【愚者編】15
少しだけ考えた。赤子地蔵の事だ。
奴はどうやって土の中を進んだのか、その方法を考えた。だがその方法がよくわからない。どうやって俺達の行く方法を知ったのか。まるで奴は足を止めた瞬間を見計らっていたようだった。
つまり、常に見張っていた様な気がするのだ。
方法はわからないし、確証もないが、そんな予感がした。
だからといって、何か対策があるわけではなかったし、俺の作戦は一つしかなかった。真っ直ぐ、最速で、行動を終わらせる。
玉砕覚悟の特攻だ。
つい先ほどまで走っていた通路を倍の速度で戻って、神殿の中まで一直線で走りこんだ。
だがそこで待っていたのは不自然な光景だった。
「ナクア!!」
そこで目撃したのは、ナクアが呆然と立っている姿だった。周囲を見渡しても、赤子地蔵らしき姿はなく、部屋の真ん中にぽつんと立って彼女のフレアラが周囲を孤独に照らしていたのだった。
俺は困惑した。てっきり、ナクアは赤子地蔵に苦戦を強いられているか、もしくは既に倒されているんじゃないかって思っていた。本人自身が言っていたことだ。
俺の身体にある始祖の因子を持った奴は自分でも勝てないと。なのに、どうして……。
「お、おい。お前、無事なのか?」
いきなり何を聞いているんだと自分でも思った。そんなことを聞いたって仕様がないのはわかっているのに。

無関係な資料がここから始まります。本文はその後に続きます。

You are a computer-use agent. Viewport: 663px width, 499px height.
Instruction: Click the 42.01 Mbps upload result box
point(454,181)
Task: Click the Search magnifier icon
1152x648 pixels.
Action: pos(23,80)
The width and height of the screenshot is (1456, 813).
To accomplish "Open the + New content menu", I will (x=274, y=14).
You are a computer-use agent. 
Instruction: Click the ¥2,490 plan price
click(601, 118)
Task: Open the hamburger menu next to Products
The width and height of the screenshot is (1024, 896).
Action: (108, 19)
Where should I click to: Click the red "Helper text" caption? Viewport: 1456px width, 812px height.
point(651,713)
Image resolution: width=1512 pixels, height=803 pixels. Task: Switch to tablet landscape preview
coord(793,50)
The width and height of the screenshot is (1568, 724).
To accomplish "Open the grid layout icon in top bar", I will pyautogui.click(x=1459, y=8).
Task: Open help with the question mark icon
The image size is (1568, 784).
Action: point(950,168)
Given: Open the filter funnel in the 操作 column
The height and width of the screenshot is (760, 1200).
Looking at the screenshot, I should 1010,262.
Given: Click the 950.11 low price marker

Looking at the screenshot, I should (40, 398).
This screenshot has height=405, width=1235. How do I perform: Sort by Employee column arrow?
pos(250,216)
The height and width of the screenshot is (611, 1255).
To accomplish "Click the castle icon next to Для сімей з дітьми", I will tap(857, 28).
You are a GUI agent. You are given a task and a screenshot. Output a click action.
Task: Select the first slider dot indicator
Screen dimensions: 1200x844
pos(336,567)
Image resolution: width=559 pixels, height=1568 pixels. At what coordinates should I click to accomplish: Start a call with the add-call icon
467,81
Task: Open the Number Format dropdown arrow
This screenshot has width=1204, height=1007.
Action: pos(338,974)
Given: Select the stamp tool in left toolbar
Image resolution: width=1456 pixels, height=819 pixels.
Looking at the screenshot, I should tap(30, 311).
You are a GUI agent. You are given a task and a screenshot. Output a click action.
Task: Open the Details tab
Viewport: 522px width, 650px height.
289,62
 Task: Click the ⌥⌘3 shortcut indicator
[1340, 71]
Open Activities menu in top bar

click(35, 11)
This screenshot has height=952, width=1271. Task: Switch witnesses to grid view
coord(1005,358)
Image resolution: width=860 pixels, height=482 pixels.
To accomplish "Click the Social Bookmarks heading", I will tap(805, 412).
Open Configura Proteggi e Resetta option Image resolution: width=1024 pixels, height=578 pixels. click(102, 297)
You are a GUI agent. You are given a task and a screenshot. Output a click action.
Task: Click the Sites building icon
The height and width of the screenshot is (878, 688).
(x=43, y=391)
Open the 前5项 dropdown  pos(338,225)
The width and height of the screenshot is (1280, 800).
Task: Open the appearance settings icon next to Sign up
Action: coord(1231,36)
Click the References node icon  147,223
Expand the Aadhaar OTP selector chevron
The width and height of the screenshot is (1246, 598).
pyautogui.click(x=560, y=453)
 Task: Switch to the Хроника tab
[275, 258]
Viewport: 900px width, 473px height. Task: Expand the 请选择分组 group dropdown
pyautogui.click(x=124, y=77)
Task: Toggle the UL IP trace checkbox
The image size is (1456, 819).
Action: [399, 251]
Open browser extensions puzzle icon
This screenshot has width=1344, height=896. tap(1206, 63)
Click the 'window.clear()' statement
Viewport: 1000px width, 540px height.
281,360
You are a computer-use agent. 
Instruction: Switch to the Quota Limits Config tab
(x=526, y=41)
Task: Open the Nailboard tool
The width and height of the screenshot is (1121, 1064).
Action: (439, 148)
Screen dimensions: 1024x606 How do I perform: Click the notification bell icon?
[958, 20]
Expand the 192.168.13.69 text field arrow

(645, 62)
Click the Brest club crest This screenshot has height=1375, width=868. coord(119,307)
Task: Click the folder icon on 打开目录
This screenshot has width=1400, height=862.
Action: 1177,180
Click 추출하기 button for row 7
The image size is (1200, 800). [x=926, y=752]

しかし――ナクアは返事どころか、何もリアクションを見せなかった。様子がおかしい。
ナクアはただ首をぶら下げて、立っていた。声も聞こえていない様だ。
何が、起きているのか、俺には理解できなかった。
近づいて、傍による度に、不安は大きくなり、そして気がついた。
そして気がついた瞬間、手遅れだとわかった。
ナクアの首に、赤子地蔵の触手が巻きついており、足は宙を浮いていた。
触手の先端に付いた目玉は、俺の身体に穴を開けたいのか煌々と見つめていた。もうそれだけで十分だった。
コイツは、罠だ。
背後で何かが動く気がする。そこには何があっただろうか。この部屋に無数に会った石の柱であったはずだ。その柱がこれから動き出し、俺を襲う。
そんな予感は見事に全て的中した。
岩の柱に巨木のような腕があり、俺の身体を鷲掴んだ。
「擬態――ちがう、同化だ!?」
奴は、どういう構造なのか、物質に侵入できる体質らしい。
それでわかった。奴は、地面を掘ったわけでも、通路に侵入する必要もなく、土中や床に同化して、俺達を常に見張れたのだと。
「くっそ、離っ――アアアアアアア痛ってええええええ!! ごぼ、ボホッ!」
体を捕らえる指全てが人を一人殺すに十分な怪力が備わっていた。骨が折れる。肉がちぎれる。臓器が破壊される。
ふざけて全力で握り潰したケチャップみたいに口から赤い体液をコボコボとあふれ出てきた。
『エヘ、エヘヘヘヘヘ。きゃああっぁああ』
まるで遊戯に夢中の赤子のフリだ。ふざけた態度だ。魚釣りの様なことが出来る赤ん坊がどこにいる。
こいつの知能は間違いなく、俺以上のハズで、この岩色のデカ物は、ぶりっ子の悪魔だ。
だが、腹の立つことに腰の骨、脊椎まで砕かれたのか、足が動かなくなっている。このまま手を放されたっておそらく逃げられない。不死の修復速度が足りない。
「……この、程度で……怯むかよ! こちとら覚悟決めてきたんだ! 喰うなら喰えよ、テメエの腹の中暴れまくって、ケツの穴二度と使えねえ用にしてやる――ォッは!?」
突然足をちょん摘みされたかと思ったら、上に振りかざし、一気に地面に叩きつけられた。体全ての間接が外れたんじゃないかと疑った。自分の身体がまるで骨人形になったみたいだ。
勇ましく睨み返してみても、奴は面白そうに『きゃっきゃ』と笑いだすばかり。
ここやっと、俺は焦りだした。余裕はなかった。何か、どうにか、出来ないのか。このままでは本当に遊び殺されてしまう。
本当に――何を今更そんなことを考えているんだろう。こうなる事は分かっていたはずだった。
自分のような人間が、超常の存在に敵うはずがない。
これが中途半端な選択ばかりを選び続けてきた者の末路だ。
結局、自分の想像力が欠如していたのだ。
不死身だから、死なないから、どうにかなる。
どうして、俺は気がつかなかったんだろうな。そんな幻想、夢物語だって幻想だってことに。